# Data Generation
---


#### Script Configs

In [24]:
# Imports
import pandas as pd
import numpy as np
from faker import Faker
import random
from datetime import timedelta

# Initialize Faker
fake = Faker()

# Set the number of rows and unique users
num_rows = 100000
num_unique_users = 15735

# Pandas dispay configs
pd.set_option('display.max_columns', None)

In [19]:
# Define lists for transaction states, types, and other categoricals
transaction_states = ['Success', 'Failed', 'Pending']
transaction_types = ['Purchase', 'Refund', 'Withdrawal']
tender_types = ['Credit Card', 'Debit Card', 'PayPal', 'Bank Transfer']
card_types = ['visa', 'mastercard', 'amex']
merchant_names = ['Amazon', 'eBay', 'Walmart', 'Best Buy', 'Target']
product_categories = {
    'Electronics': ['Smartphone', 'Laptop', 'Headphones', 'Camera'],
    'Clothing': ['T-shirt', 'Jeans', 'Jacket', 'Dress'],
    'Books': ['Novel', 'Science Fiction', 'History', 'Biography'],
    'Furniture': ['Chair', 'Table', 'Sofa', 'Bed'],
    'Toys': ['Doll', 'Action Figure', 'Puzzle', 'Board Game']
}
order_types = ['Standard', 'Express', 'Same-day']
shipping_types = ['Ground', 'Air', 'Sea']
email_domains = ['gmail.com', 'yahoo.com', 'outlook.com']

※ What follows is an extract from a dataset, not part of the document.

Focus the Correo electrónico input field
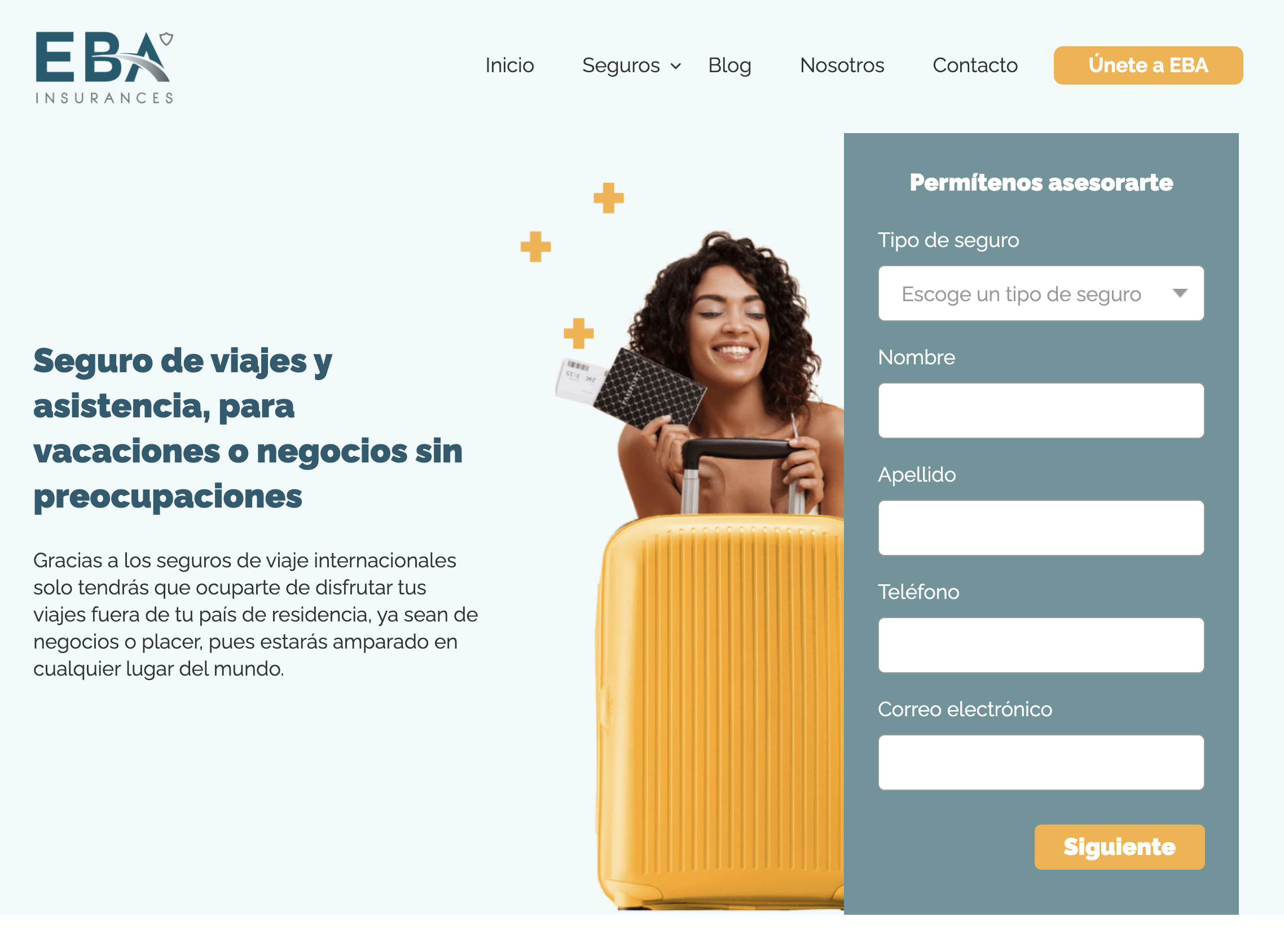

# Create a list of countries and their correct country codes
countries = {'United States of America': 'USA', 'Canada': 'CA', 'United Kingdom': 'GB', 'Germany': 'DE', 'France': 'FR', 'South Africa': 'ZAR'}

# Generate unique merchant details
merchants = {}
for name in merchant_names:
    merchant_id = fake.unique.uuid4()
    merchants[merchant_id] = name

# Generate unique user details
users = {}
for _ in range(num_unique_users):
    user_id = fake.unique.uuid4()
    user_name = fake.name()
    user_country = random.choice(list(countries.keys()))  # Assign country first to a variable
    users[user_id] = {
        "user_id": user_id,
        "user_name": user_name,
        "user_msisdn": fake.phone_number(),
        "user_email": user_name.lower().replace(' ', '.') + '@' + random.choice(email_domains),
        "user_dob": fake.date_of_birth(minimum_age=16, maximum_age=80),
        "user_signup_date": fake.date_this_decade(),
        "user_onboarding_type": random.choice(['Online', 'In-person', 'Referral']),
        "user_country": user_country,
        "user_country_code": countries[user_country]  # Use the variable
    }

# Create transactions and shipping dates
transaction_dates = [fake.date_this_decade() for _ in range(num_rows)]
shipping_dates = [date + timedelta(days=random.choice([0, 1])) for date in transaction_dates]

# Select users and merchants for transactions
selected_user_ids = np.random.choice(list(users.keys()), num_rows, replace=True)
selected_merchant_ids = np.random.choice(list(merchants.keys()), num_rows, replace=True)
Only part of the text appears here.